Abderrahim Fakir meurt après une interpellation policière à Bologne ; une vidéo montre des agents à genoux sur lui
Abderrahim Fakir, 42 ans, est décédé dimanche après avoir été gazé, menotté et maintenu face contre terre par des agents dans le quartier Pilastro. Une vidéo le montre appelant à l'aide tandis que le personnel médical observe.
## L'incident Le dimanche 19 juillet, en fin de matinée, des habitants du quartier Pilastro de Bologne ont composé le numéro d'urgence 113 pour signaler un homme agissant de manière agressive via Svevo. Abderrahim Fakir, un homme de 42 ans né au Maroc et vivant en Italie depuis l'âge de sept ans, criait et frappait des voitures garées. À l'arrivée d'une patrouille de police, Fakir a également frappé le véhicule de police. Les agents ont utilisé du gaz lacrymogène et l'ont forcé à se coucher au sol. Avec l'aide de deux résidents et en présence du personnel médical du 118, ils lui ont menotté les poignets dans le dos avec des attaches en plastique et ont tenté de lui immobiliser les chevilles. Peu après, Fakir a subi une urgence médicale et est décédé sur place.

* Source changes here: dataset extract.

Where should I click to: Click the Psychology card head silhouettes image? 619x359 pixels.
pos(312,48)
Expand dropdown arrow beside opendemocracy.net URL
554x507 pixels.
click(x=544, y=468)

Une vidéo capture les dernières minutes
Une vidéo de 5 minutes 27 secondes, filmée par un voisin depuis une fenêtre et publiée par La Repubblica, montre Fakir face contre terre sur l'asphalte avec deux agents en uniforme sur lui. Un agent appuie sur le haut de son corps et sa tête, tandis qu'une troisième personne en civil lui tient les chevilles. On entend Fakir crier à plusieurs reprises : « Aiuto. Basta, basta ! » (Aide ! Assez, assez !). Deux ambulanciers se tiennent à proximité mais n'interviennent pas. Après plusieurs minutes, Fakir cesse de bouger et se tait. Les agents s'écartent alors, et le personnel médical le retourne, le trouvant inanimé.
- Des résidents signalent un homme agissant de manière agressive via Svevo.
- Une patrouille de police arrive ; Fakir frappe le véhicule de police.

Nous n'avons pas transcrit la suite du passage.